#### PROMPT
Transcribe all the records exactly and omit any images they hold.

#### EXTRACTED ENTRIES
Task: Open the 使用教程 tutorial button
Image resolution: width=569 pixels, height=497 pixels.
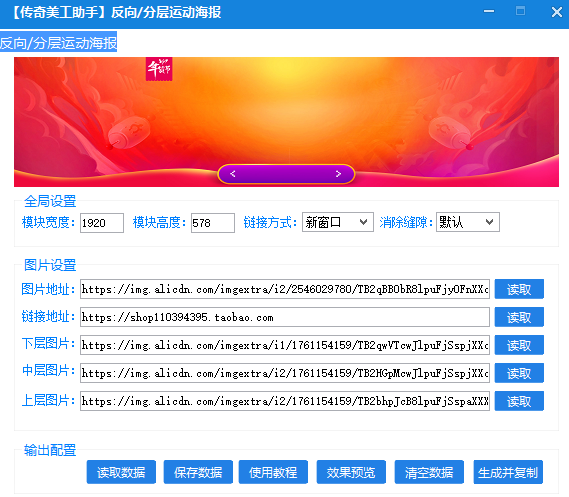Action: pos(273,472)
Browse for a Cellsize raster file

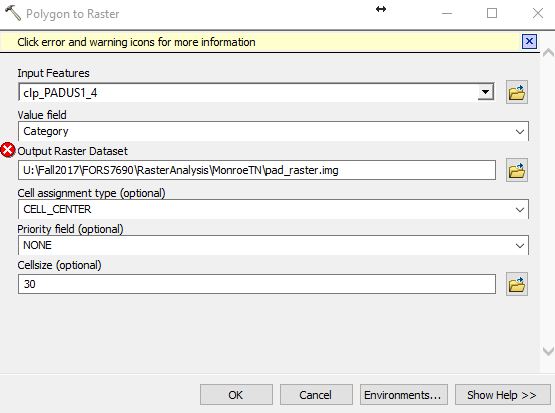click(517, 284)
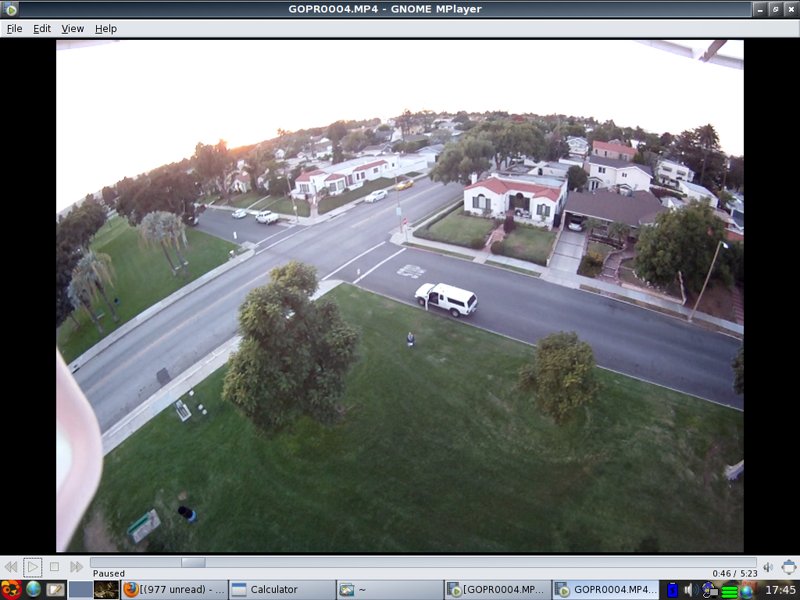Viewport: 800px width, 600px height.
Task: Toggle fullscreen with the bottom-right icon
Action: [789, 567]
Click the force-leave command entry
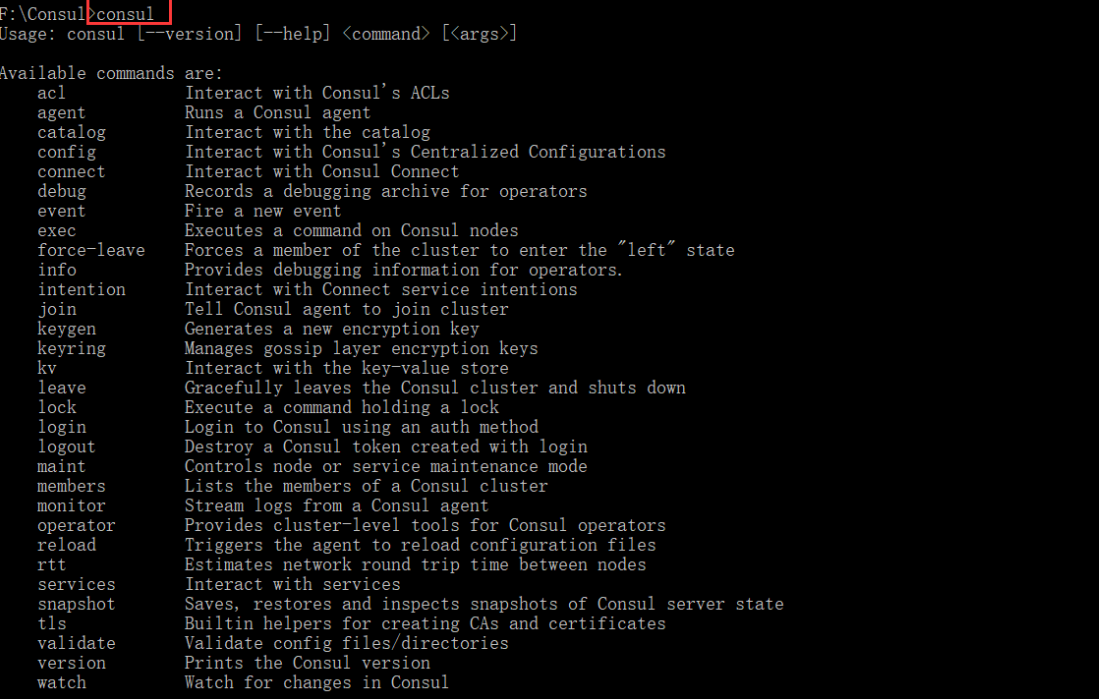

#### TASK OUTPUT
Task: Open the 使用教程 tutorial button
Image resolution: width=569 pixels, height=497 pixels.
Action: pos(273,472)
Browse for a Cellsize raster file

click(517, 284)
Viewport: 800px width, 600px height.
Task: Toggle fullscreen with the bottom-right icon
Action: [789, 567]
Click the force-leave command entry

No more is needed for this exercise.